____ EXERCISE DATA
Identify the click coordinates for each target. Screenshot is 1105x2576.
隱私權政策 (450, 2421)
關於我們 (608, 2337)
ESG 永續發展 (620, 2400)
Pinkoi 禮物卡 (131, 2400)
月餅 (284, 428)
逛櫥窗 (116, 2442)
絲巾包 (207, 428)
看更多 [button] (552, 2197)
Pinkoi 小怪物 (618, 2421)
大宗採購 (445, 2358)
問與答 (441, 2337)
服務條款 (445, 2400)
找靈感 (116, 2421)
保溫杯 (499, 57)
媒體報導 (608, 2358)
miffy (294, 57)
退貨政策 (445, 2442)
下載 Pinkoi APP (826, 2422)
________
All lines from the one with "關於我們 (608, 2337)" to the end of the records must be set down exactly. Skip every line before it.

關於我們 (608, 2337)
ESG 永續發展 (620, 2400)
Pinkoi 禮物卡 (131, 2400)
月餅 (284, 428)
逛櫥窗 (116, 2442)
絲巾包 (207, 428)
看更多 [button] (552, 2197)
Pinkoi 小怪物 (618, 2421)
大宗採購 (445, 2358)
問與答 (441, 2337)
服務條款 (445, 2400)
找靈感 (116, 2421)
保溫杯 (499, 57)
媒體報導 (608, 2358)
miffy (294, 57)
退貨政策 (445, 2442)
下載 Pinkoi APP (826, 2422)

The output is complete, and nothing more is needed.